Reproducibility Index

Notice: The reproducibility variables underlying each score are classified using an automated LLM-based pipeline, validated against a manually labeled dataset. LLM-based classification introduces uncertainty and potential bias; scores should be interpreted as estimates. Full accuracy metrics and methodology are described in Coakley et alK. L. Coakley, T. Snelleman, H. Hoos, and O. E. Gundersen, "The embrace of open science: An analysis of a decade of AI research and 56 800 conference papers," Under Review, 2026..

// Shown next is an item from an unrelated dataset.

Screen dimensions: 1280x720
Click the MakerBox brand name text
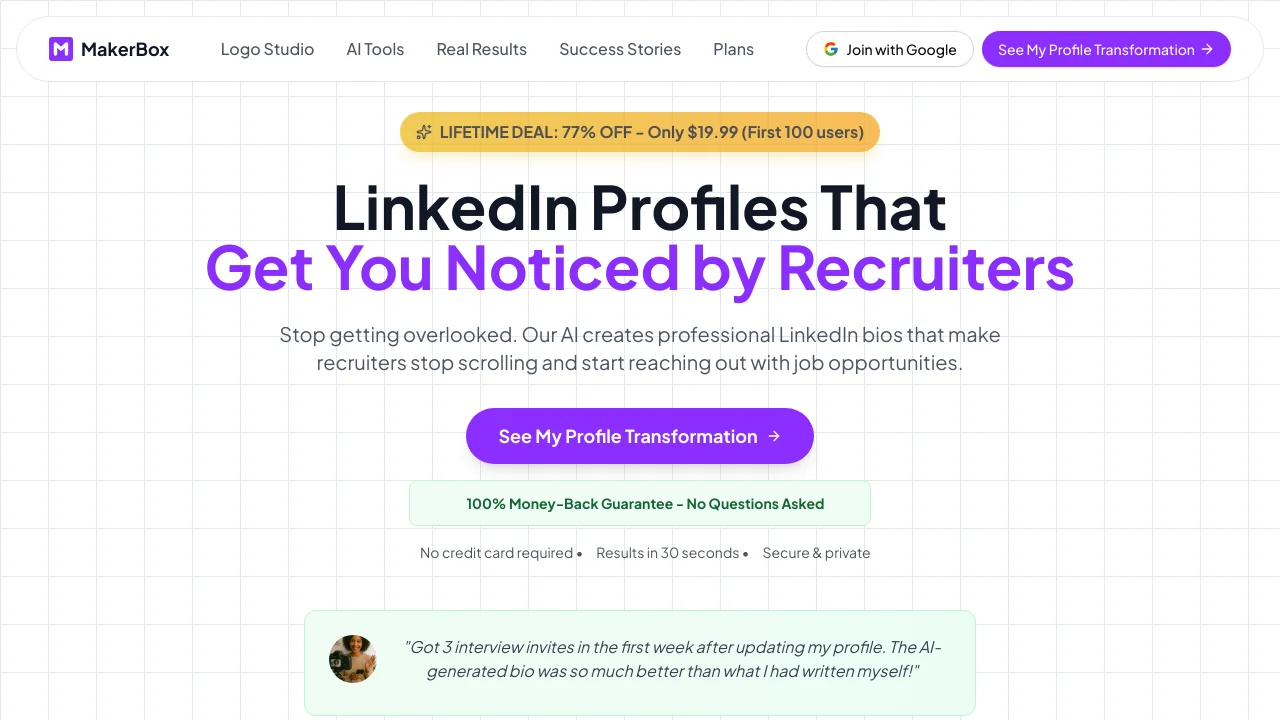[x=125, y=49]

Benchmarks and Algorithms for Offline Preference-Based Reward Learning

Authors: Daniel Shin, Anca Dragan, Daniel S. Brown

TMLR 2023 | Venue PDF | LLM Run Details

Reproducibility Variable	Result	LLM Response
Research Type	Experimental	To test our approach, we ﬁrst evaluate existing oﬄine RL benchmarks for their suitability for oﬄine reward learning. ... When evaluated on this curated set of domains, our empirical results suggest that combining oﬄine RL with learned human preferences can enable an agent to learn to perform novel tasks that were not explicitly shown in the oﬄine data.
Researcher Affiliation	Academia	Daniel Shin EMAIL Computer Science Department Stanford University Anca D. Dragan EMAIL EECS Department University of California, Berkeley Daniel S. Brown EMAIL School of Computing University of Utah
Pseudocode	Yes	Algorithm 1 OPRL
Open Source Code	Yes	Videos of learned behavior and code is available in the Supplement.
Open Datasets	Yes	We ﬁrst evaluate a variety of popular oﬄine RL benchmarks from D4RL (Fu et al., 2020) to determine which domains are most suited for evaluating oﬄine reward learning.
Dataset Splits	No	The paper discusses evaluating performance on existing datasets like D4RL and on new datasets created by the authors. For instance, it mentions 'training with the ground-truth reward function on the full dataset of 1 million state transitions' and 'Our experimental setup is similar to Maze2D, except we start with 50 pairs of trajectories instead of 5 and we add 10 trajectories per round of active queries instead of 1 query per round.' However, it does not explicitly provide information about predefined training, validation, or test dataset splits in terms of percentages, absolute sample counts, or citations to standard splits for the experimental evaluation of policies or reward models.
Hardware Specification	Yes	All models are trained on an Azure Standard NC24 Promo instance, with 24 v CPUs, 224 Gi B of RAM and 4 x K80 GPU (2 Physical Cards).
Software Dependencies	No	The paper mentions using a 'neural network' and 'deep learning' which implies frameworks like PyTorch or TensorFlow, and refers to 'oﬄine RL algorithms' (e.g., AWR, CQL), but it does not specify any software components with version numbers (e.g., 'Python 3.8', 'PyTorch 1.9').
Experiment Setup	Yes	For our experimental setup, we ﬁrst randomly select 5 pairs of trajectory snippets and train 5 epochs with our models. After this initial training process, for each round, one additional pair of trajectories is queried to be added to the training set and we train one more epoch on this augmented dataset. ... For policy learning with AWR, lower dimensional environments including Maze2D-Umaze, Maze2D-Medium, and Hopper are ran with 400 iterations. Higher dimensional environments including Halfcheetah, Flow-Merge Random, and Kitchen-Complete are ran with 1000 iterations. ... For CQL, policy learning rate is 1e-4, lagrange threshold is -1.0, min q weights is 5.0, min q version is 3, and policy eval start is 0.